> [DATA TO USE]
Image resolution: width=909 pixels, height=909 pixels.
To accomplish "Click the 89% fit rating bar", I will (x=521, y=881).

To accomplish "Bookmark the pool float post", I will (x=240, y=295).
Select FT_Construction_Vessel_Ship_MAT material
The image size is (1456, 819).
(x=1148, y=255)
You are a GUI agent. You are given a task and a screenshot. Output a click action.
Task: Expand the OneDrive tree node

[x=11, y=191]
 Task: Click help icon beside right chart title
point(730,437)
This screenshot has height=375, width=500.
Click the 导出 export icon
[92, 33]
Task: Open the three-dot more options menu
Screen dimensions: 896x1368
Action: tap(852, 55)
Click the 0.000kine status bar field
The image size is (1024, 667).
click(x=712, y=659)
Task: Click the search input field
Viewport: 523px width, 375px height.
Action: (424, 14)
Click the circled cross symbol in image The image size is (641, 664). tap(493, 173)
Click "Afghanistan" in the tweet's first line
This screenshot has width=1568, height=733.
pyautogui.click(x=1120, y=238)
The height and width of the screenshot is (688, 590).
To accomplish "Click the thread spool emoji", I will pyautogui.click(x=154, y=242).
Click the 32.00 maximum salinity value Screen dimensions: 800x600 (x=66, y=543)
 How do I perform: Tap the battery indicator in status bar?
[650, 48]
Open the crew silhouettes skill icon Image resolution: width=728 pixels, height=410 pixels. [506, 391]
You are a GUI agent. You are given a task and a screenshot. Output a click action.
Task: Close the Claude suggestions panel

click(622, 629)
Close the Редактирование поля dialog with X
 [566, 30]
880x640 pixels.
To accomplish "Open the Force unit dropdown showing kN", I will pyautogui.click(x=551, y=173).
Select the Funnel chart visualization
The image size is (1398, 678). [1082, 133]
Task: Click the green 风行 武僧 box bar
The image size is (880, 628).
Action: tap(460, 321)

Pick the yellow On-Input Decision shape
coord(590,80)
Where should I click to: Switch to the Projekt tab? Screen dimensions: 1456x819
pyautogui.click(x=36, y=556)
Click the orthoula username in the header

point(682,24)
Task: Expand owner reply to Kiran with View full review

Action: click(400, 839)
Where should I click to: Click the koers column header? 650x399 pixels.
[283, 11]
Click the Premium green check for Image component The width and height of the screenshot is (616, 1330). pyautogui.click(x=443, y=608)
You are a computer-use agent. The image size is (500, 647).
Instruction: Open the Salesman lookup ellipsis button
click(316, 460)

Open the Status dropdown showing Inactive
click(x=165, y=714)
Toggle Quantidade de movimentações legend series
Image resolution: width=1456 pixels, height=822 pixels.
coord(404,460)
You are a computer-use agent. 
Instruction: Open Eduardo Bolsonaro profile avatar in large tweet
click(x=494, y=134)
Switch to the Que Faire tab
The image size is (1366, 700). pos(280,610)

> [YOUR INSTRUCTIONS] Scan the data above and copy each line containing the word "will".

> [OUTPUT OF THE EXERCISE]
To accomplish "Click the 89% fit rating bar", I will (x=521, y=881).
To accomplish "Bookmark the pool float post", I will (x=240, y=295).
To accomplish "Click the thread spool emoji", I will pyautogui.click(x=154, y=242).
To accomplish "Open the Force unit dropdown showing kN", I will pyautogui.click(x=551, y=173).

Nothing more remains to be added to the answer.